(Bloomberg) -- Economic competition between nations has become the new hurdle in the fight against climate change, according to China’s new climate chief. 

Political roadblocks have impacted climate negotiations for decades now, such as when the US withdrew from the Kyoto Protocol in 2001, said Liu Zhenmin, who was named Beijing’s Special Climate Envoy earlier this year. Now the battle over who will profit from the tools combating global warming is creating new frictions.

Governments in the US, Europe and India have used tariffs, industrial policies and trade probes to support domestic manufacturing and avoid relying on China in areas where it’s dominant, like solar panels, electric vehicles and batteries.
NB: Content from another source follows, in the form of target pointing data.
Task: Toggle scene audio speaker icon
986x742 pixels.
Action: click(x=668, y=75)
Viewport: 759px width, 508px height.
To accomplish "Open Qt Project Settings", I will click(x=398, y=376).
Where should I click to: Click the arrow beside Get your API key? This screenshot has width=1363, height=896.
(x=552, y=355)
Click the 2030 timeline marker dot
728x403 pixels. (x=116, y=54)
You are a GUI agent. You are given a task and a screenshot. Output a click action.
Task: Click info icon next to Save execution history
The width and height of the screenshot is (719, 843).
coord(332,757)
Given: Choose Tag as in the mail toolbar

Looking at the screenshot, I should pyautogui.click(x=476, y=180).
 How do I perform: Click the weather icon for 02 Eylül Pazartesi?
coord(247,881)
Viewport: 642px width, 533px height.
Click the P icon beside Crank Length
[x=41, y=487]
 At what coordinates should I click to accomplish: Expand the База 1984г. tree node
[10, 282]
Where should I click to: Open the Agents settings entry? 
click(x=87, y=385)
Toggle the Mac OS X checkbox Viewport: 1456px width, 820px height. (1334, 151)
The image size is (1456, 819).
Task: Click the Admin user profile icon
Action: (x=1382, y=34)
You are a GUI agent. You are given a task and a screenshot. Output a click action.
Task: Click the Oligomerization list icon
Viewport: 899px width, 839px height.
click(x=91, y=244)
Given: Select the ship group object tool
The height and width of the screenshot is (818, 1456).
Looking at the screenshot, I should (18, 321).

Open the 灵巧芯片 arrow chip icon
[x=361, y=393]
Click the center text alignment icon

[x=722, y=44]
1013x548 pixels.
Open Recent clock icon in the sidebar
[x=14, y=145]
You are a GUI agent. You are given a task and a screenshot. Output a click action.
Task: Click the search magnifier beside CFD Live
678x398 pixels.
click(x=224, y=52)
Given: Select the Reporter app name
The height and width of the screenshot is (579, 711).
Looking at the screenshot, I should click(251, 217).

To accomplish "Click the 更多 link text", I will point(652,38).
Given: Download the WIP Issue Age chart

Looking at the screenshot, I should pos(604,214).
Such measures raise the cost of clean energy overseas and slow down adoption, according to Liu. 

“Protectionism and economic competition are becoming another problem,” he said Thursday at the Boao Forum for Asia in Hainan, China.

Read more: Fossil Fuels Must Keep a Role, New China Climate Chief Says 

Officials in the US and Europe have argued that China used unfair government support to build its clean technology industries, undercutting prices and hurting companies abroad. Andrew Forrest, the Australian billionaire mining-to-clean energy tycoon, who was speaking at the same panel as Liu, said most consumers on the planet weren’t complaining.

“We’re really happy to have the Chinese over-supply of renewable equipment, because that’s what’s going to save us,” Forrest said.